PASSAGE SHOWN
•••
I've now taken to using a small, thin bound notebook thing, roughly the size
of an index card, and a gel pen. I find the pen better for the kinds of
drawings I do.

I need some no-brainer way to carry this around with me in the house. I
sometimes think I need to Velco stuff to my forearms.

------
soyelmango
A Chinese cleaver replaces a set of knives, garlic choppers, tenderizer...

\- use the blade to cut (obv!)

\- use the flat to crush garlic/ginger (either by its weight, or safely using
your other hand to press)

\- use the back edge to tenderize

\- or use the butt to tenderize

\- use the flat to carry ingredients

\- and because it's heavy, you use less strength and have more control

\- chop through meat and bones (the weight of the cleaver helps)

\- look like a badass

Use a cleaver and you'll never go back to a standard knife.

------
eliot_sykes
(Zebra) Telescopic pen, amazed these haven't caught on more, people often
surprised when I get it out. Fits easily in my pocket without stabbing my leg,
take it everywhere.
•••
TASKS TO PERFORM
#1 In the forum thread, which part of the Chinese cleaver is used to carry ingredients?
#2 Continue the forum thread about everyday tools from where it stops.
The rows are not needed for any of this work.

Data drawn from a collection
•••
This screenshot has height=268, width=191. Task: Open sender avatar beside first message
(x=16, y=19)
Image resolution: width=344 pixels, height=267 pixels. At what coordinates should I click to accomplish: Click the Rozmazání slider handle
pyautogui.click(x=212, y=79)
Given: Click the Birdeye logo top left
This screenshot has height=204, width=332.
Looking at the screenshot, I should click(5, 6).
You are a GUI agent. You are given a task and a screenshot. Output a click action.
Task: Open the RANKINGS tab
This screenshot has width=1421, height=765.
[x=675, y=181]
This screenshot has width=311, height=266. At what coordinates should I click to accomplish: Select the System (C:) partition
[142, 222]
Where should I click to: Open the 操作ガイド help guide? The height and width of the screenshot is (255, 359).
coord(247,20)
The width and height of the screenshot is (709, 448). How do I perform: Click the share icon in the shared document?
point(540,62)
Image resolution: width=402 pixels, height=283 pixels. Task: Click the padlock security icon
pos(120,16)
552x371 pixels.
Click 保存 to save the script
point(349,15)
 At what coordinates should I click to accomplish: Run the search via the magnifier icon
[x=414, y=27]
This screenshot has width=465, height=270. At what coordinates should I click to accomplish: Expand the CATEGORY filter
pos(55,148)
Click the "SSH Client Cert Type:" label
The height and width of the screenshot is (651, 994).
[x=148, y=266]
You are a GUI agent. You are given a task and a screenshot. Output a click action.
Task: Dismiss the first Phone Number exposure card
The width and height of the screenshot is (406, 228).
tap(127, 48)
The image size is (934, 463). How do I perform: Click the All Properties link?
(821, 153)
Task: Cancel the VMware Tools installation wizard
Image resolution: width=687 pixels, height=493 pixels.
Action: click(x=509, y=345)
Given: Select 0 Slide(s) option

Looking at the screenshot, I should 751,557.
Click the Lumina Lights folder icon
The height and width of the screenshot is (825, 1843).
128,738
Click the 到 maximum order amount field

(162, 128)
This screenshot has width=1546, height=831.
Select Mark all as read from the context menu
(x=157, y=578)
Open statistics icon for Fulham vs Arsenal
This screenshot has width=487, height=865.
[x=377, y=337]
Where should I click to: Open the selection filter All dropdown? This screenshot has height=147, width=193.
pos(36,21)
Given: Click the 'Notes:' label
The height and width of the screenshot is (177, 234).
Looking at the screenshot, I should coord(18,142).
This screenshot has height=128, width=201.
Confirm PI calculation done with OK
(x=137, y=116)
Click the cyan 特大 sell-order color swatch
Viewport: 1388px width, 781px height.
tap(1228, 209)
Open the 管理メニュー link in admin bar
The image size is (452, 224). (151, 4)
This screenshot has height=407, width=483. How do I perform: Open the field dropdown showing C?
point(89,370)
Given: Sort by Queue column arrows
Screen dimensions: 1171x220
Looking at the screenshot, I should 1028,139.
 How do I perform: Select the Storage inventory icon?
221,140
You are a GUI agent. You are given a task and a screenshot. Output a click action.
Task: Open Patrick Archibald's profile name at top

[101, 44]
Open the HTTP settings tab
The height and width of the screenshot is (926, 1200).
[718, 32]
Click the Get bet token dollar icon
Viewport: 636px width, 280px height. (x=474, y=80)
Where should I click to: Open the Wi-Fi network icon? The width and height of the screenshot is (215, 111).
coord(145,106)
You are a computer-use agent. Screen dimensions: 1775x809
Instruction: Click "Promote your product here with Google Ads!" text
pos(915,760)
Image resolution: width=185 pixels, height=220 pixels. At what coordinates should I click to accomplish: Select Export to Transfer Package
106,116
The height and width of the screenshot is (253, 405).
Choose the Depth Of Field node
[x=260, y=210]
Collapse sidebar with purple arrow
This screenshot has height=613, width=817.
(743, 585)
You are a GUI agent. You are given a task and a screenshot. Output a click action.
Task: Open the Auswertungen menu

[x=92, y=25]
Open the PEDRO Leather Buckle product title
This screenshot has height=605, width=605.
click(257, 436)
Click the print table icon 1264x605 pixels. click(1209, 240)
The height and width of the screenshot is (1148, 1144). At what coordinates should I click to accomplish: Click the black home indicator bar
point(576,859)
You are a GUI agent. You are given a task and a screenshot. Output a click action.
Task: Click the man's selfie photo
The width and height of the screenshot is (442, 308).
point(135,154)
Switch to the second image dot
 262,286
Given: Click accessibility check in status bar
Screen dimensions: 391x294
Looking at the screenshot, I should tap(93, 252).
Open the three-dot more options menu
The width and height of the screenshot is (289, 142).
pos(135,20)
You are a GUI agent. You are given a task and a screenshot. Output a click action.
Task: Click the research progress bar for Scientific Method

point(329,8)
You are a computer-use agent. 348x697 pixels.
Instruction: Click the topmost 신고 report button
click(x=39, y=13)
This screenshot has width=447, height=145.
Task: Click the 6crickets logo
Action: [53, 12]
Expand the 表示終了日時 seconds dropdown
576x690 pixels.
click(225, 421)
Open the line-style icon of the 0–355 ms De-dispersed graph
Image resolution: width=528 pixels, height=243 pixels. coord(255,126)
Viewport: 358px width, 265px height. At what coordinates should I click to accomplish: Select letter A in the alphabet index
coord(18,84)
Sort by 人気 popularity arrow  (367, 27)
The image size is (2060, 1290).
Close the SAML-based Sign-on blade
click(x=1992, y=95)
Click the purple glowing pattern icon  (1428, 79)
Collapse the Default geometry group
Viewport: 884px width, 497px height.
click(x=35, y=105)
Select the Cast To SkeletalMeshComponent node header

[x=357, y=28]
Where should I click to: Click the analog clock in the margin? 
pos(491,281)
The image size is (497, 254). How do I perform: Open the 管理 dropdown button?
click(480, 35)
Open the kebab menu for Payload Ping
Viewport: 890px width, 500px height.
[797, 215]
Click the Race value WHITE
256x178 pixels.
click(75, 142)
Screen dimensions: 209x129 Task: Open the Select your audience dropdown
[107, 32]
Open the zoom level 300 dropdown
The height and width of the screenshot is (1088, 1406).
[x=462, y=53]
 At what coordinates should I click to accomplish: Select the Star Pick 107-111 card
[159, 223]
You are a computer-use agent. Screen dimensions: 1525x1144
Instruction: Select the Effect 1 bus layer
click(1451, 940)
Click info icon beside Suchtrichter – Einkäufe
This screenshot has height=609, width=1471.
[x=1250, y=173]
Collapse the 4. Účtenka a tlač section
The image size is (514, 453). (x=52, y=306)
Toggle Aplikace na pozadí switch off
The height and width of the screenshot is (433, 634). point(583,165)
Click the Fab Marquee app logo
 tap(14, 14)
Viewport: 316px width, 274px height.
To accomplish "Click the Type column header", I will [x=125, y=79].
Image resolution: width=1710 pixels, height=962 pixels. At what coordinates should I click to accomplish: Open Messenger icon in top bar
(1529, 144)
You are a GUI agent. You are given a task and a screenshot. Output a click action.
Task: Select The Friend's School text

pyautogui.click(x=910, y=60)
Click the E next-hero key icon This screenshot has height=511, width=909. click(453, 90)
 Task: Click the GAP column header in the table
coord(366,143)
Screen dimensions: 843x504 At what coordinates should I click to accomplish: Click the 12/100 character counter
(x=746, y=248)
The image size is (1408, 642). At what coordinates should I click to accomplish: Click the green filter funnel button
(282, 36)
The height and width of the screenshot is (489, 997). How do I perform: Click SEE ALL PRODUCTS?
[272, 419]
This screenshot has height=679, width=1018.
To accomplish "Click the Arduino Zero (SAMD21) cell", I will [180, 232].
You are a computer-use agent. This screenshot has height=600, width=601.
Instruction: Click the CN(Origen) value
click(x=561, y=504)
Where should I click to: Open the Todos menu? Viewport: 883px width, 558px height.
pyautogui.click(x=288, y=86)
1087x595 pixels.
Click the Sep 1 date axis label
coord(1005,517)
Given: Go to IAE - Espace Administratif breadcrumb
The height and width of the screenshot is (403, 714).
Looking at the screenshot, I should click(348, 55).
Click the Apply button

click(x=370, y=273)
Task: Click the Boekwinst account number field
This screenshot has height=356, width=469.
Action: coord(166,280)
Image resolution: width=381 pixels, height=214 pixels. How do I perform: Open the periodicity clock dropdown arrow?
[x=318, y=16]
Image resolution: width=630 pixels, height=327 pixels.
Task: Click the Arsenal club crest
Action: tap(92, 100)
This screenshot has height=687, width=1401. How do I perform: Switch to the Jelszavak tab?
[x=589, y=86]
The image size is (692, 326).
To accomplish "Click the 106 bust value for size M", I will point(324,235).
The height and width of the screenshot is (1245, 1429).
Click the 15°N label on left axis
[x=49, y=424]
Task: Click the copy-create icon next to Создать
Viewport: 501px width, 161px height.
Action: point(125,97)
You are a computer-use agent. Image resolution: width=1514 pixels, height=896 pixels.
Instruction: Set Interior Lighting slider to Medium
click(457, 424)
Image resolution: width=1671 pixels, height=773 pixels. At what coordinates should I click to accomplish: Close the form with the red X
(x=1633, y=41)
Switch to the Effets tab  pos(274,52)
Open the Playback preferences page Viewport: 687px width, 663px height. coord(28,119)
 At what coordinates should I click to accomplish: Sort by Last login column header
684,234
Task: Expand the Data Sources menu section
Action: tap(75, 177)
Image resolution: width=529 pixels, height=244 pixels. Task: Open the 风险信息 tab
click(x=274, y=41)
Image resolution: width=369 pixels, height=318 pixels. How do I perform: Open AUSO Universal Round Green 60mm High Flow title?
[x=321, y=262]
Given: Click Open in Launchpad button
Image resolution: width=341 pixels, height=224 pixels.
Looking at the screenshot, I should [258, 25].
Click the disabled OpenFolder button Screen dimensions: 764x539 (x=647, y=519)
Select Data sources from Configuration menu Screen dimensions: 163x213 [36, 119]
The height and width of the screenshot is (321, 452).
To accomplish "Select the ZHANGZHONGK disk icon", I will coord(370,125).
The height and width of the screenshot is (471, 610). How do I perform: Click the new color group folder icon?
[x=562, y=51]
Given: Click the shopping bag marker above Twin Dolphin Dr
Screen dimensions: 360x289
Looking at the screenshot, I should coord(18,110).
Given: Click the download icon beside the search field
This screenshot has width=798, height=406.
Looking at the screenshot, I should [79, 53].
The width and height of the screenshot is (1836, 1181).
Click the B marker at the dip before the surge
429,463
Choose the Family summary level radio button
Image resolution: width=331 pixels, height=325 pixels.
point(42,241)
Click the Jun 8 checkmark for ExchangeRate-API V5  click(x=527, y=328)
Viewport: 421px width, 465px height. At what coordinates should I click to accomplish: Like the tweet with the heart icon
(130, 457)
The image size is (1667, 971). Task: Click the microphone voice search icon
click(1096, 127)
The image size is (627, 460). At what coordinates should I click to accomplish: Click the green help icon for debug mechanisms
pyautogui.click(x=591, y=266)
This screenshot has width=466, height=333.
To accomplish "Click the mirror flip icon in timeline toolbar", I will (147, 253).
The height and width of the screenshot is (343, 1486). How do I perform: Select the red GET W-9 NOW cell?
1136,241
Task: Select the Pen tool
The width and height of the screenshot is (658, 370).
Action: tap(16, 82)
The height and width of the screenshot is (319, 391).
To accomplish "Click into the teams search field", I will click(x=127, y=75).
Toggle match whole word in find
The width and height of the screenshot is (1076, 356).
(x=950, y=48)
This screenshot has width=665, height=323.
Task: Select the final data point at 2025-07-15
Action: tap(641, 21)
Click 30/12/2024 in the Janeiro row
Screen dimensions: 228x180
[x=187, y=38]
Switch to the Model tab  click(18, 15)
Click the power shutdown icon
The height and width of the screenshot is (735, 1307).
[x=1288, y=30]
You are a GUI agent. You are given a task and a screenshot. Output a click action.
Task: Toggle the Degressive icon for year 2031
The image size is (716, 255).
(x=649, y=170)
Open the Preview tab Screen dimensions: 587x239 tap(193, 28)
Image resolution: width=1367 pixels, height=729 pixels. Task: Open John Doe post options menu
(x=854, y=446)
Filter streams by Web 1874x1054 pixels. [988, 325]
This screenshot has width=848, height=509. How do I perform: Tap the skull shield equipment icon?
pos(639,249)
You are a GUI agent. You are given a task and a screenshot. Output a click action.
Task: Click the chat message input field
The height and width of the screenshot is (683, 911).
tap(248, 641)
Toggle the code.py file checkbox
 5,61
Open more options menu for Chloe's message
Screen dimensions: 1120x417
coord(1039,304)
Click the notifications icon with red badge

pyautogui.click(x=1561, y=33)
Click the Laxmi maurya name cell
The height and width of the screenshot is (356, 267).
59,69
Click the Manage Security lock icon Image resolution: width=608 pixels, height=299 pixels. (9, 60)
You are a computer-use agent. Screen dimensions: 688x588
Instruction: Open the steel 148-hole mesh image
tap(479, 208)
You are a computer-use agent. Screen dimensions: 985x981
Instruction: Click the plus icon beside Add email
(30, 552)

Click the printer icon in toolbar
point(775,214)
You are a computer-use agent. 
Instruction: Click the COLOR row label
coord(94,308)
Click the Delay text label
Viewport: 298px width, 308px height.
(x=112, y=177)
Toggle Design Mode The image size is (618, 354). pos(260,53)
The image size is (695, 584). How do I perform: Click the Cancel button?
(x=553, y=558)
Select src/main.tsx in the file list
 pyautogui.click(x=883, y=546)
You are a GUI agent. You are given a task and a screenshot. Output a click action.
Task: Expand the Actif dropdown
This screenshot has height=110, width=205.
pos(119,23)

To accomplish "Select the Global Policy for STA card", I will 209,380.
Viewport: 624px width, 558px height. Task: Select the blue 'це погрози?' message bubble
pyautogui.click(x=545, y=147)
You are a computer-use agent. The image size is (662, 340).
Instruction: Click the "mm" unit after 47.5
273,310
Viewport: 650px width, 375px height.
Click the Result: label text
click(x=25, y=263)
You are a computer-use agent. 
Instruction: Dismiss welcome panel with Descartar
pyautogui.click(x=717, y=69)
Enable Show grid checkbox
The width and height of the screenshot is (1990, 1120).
•••
OUTPUTS
#1 The flat of the cleaver.

#2
The one I have is from Ryman (UK stationers) and looks a bit like this:
[http://www.cultpens.com/acatalog/Zebra_Telescopic_Pen.html#a...](http://www.cultpens.com/acatalog/Zebra_Telescopic_Pen.html#a7291)
.I believe you can also get them in the US.

------
aohtsab
weekly planner. Any will do, really — seeing events/responsibilities on paper
laid out for the whole week helps me clear my thoughts and organize my time.

------
pasbesoin
Metal "office" binder clips.

\- Replace twist ties in the kitchen. They hold more tightly and last
indefinitely.

\- Pinch and detach a metal handle to make a gripping keyring or similar,
looping the handle through the key's or other object's hole and then
reattaching to the binder clip.

\- Pinch a length of speaker wire to a boom box aerial to get extended,
adjustable radio reception for the boom box when painting outside.

\- All the usual and unusual office applications.

\- Hold folded tubes of stuff -- toothpaste, caulk, etc. -- folded.
Increasingly useful these days as most tubes are now plastic and so don't stay
crimped on their own.

\- All sorts of small scale mechanical repairs where I need to hold a couple
of items together. You can wrap some tape around the edges to increase grip or
provide a bit of protection against marring the gripped surface.

\- Clamp items being glued or whatnot.

\- Several applications I'm not thinking of, now.

I notice some variation in gripping strength between binder clips fresh out of
the box, so I try a few until I find the optimal strength for the application
at hand. Also, opening one very wide tends to exceed its limit for full
recovery; it will not close as tightly in the future.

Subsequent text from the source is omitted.